Style Guide Enum Bool Thoughts #21684

issue JeremyRubin opened this issue on April 14, 2021
  1. JeremyRubin commented at 9:29 PM on April 14, 2021: contributor

    In many places we use bool parameters to denote some effect.

    I suggest that throughout the codebase, we make an effort to (where feasible/touched) replace these with enum class.

    It's a bit more verbose, but it's already a norm to do f(/* confusing bool */ true), and it would be nice if our compiler helped us out.

    Further, it makes it easier should later code extend the functionality to add more/different options.

    In order to reduce clutter we could make a macro BoolEnum(Argument, EnabledName, DisabledName)

    Not high importance, so I don't think we should make a project out of it, but I was looking at some code recently where it would have been nice.

    Con: we don't need more structs.

  2. JeremyRubin added the label Feature on Apr 14, 2021
  3. JeremyRubin added the label Brainstorming on Apr 14, 2021
  4. JeremyRubin added the label Docs on Apr 14, 2021
  5. JeremyRubin renamed this:
    Style Guide Thoughts
    Style Guide Enum Bool Thoughts
    on Apr 14, 2021
  6. practicalswift commented at 10:57 PM on April 14, 2021: contributor

    Concept ACK: verbose but clear is preferable over terse but unclear

  7. JeremyRubin commented at 11:23 PM on April 14, 2021: contributor

    I think high value targets for this are places where we pass multiple bool params in to a function, or make use of default args.

  8. Talkless commented at 5:25 PM on April 26, 2021: none

    Concept ACK. We need clarity. I mean, this is Bitcoin.

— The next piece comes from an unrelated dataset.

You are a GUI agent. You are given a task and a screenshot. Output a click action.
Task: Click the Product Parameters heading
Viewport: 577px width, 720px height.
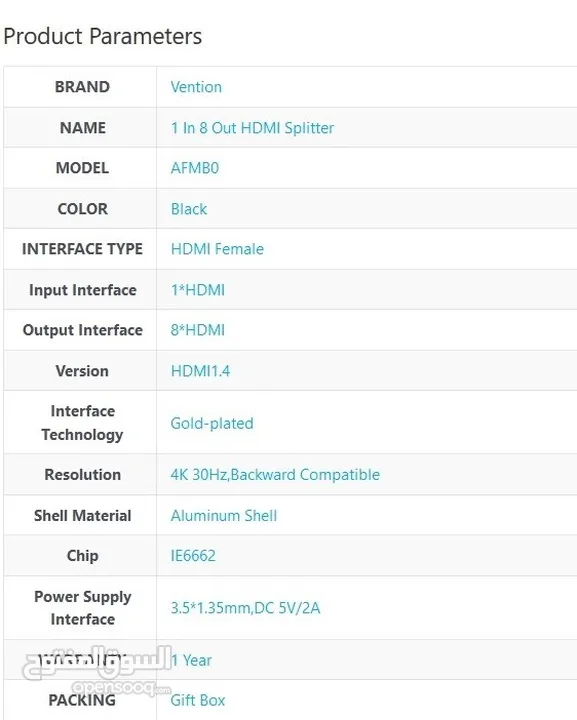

  9. JeremyRubin commented at 7:28 PM on April 26, 2021: contributor

    Another concept is using this paradigm for return bools, which I think could be even better (since return value is otherwise unnamed, at least function parameter names are self documented).

  10. JeremyRubin commented at 7:34 PM on April 26, 2021: contributor

    Also using the paradigm:

    switch(ret) {
    case ReturnType::Yes:
    case ReturnType::No:
    }
    assert(0);
    

    would mean that we can:

    • automatically warn about expanded return values (not so with if/else)
    • avoid cases where modify code to return something that has a bool-ness that shouldn't be read

    E.g., imagine making a function go from returning a bool to a Script and having a bool operator on the Script with a different semantic. This can happen inadvertently and the compiler won't catch it. Worst is going from a bool to an integer where -1, 0, >0 has meaning.

    I don't think getting too paranoid about this matters much, but just demonstrates that there are some other niceties in refactoring.

  11. MarcoFalke commented at 12:52 PM on May 12, 2022: member

    The feature request didn't seem to attract much attention in the past. Also, the issue seems not important enough right now to keep it sitting around idle in the list of open issues.

    Closing due to lack of interest. Specific pull requests with improvements are always welcome.